Molti farmaci che in Italia sono considerati "da banco" in molti paesi esteri sono invece illegali: attenzione a non portarli con sé in viaggio

L’estate è ormai alle porte e con essa si fanno largo anche tanti desideri. Che abbiate voglia di starvene distesi a prendere il sole su una splendida isola esotica o piuttosto che vogliate girare alla scoperta delle bellezze di una grande città del mondo, l’estate è tempo di viaggi e di vacanze. Proprio per questo ricordatevi di fare attenzione ai farmaci che avete intenzione di mettere nel vostro kit di sopravvivenza da viaggio.

Se vi state chiedendo il perché di questo consiglio, la risposta è semplice: in alcuni paesi del mondo, tra cui nella vicina Grecia, alcuni farmaci sono considerati illegali. Peraltro, si tratta di farmaci anche molto comuni, i cosiddetti “farmaci da banco”. In Giappone, ad esempio, è considerata illegale la pseudoefedrinauna sostanza contenuta in molti anti-congestionanti nasali e non è solo questa ad essere sottoposta a delle restrizioni.
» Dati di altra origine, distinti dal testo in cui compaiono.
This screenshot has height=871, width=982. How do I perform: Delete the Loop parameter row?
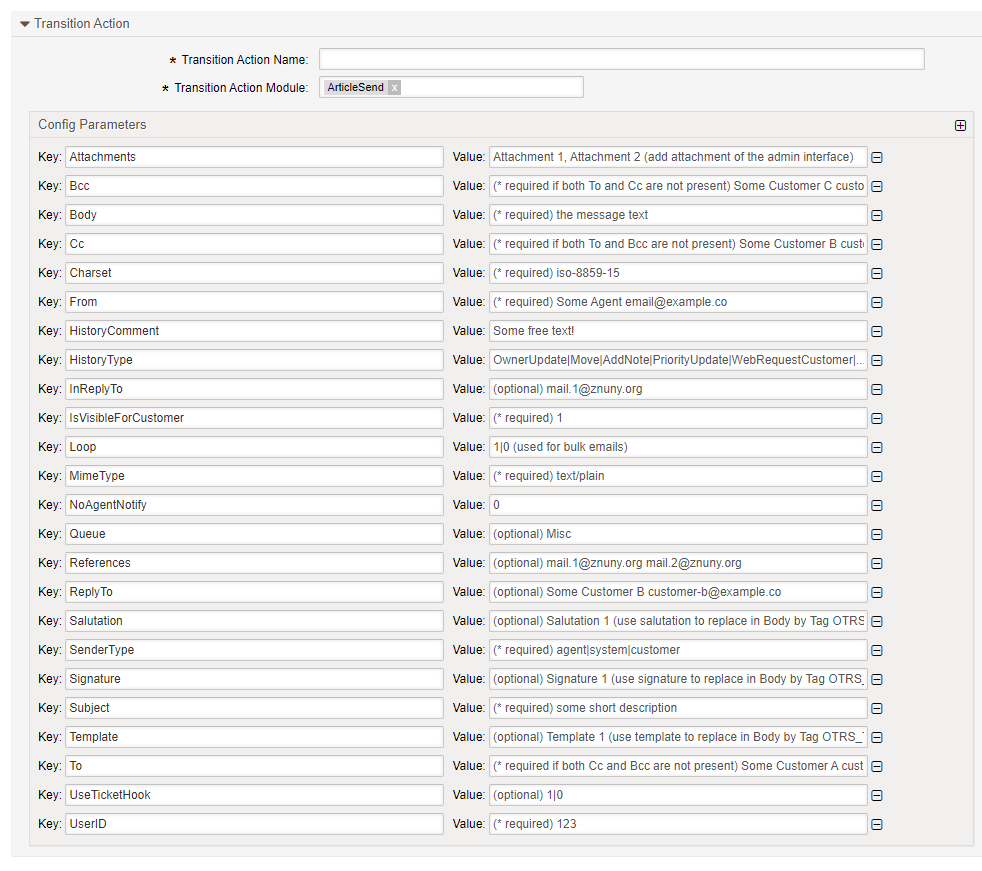[x=877, y=447]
L’allarme, lanciato dal Foreign and Commonwealth Office britannico, è volto ad incoraggiare i viaggiatori a controllare bene i propri farmaci da viaggio per evitare di incappare in brutte sorprese, soprattutto se tra le mete prescelte ci sono località esotiche. A Singapore, ad esempio, sonniferi, ansiolitici e antidolorifici vengono accettati solo con licenza; in Indonesia, invece, molti farmaci prescrivibili come la codeina vengono considerati illegali. Eppure, il discorso vale anche per un paese europeo come la Grecia, dove molti farmaci rientrano nelle cosidette ‘controlled drugs’ e pertanto necessitano di particolari controlli prima di essere fatte entrare nel paese.
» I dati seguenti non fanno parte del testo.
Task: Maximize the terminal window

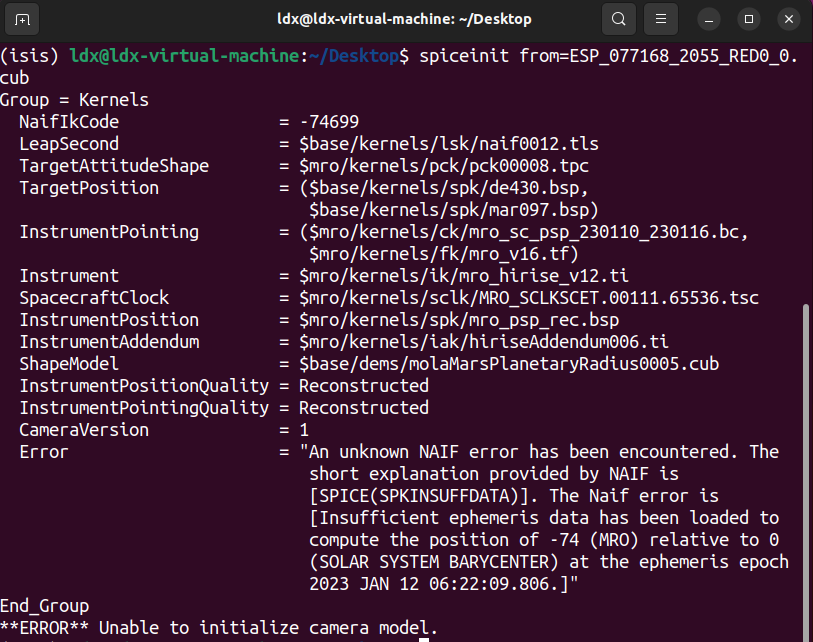Action: [748, 18]
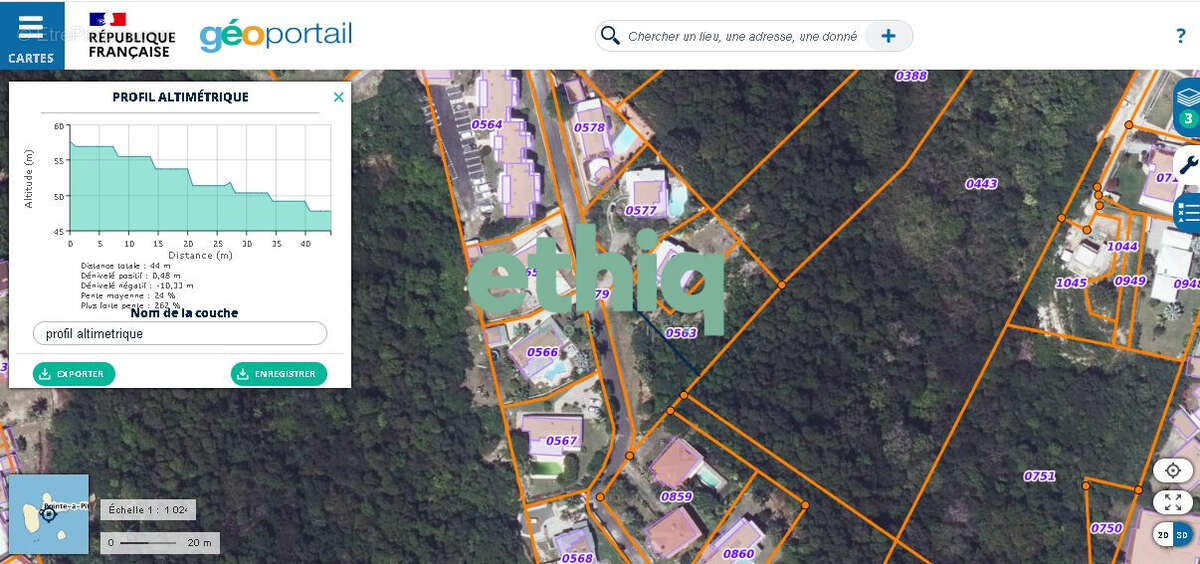Edit the layer name field
Screen dimensions: 1200x564
coord(180,334)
In Qatar alcuni farmaci vengono fatti passare solo se si è in possesso di una ricetta medica. Un discorso simile vale anche per la Costa Rica, dove vengono accettate solo le medicine che verranno consumate nel periodo di durata del viaggio e che dovranno essere espressamente registrate su un documento firmato dal proprio medico con la specificazione delle dosi. Stessa cosa vale per qualunque farmaco si volesse portare in Cina.

Prima di partire, si consiglia, pertanto, di consultare il proprio medico di fiducia per accertarsi che i farmaci da portare con sé non facciano parte della categoria speciale e attrezzarsi di conseguenza.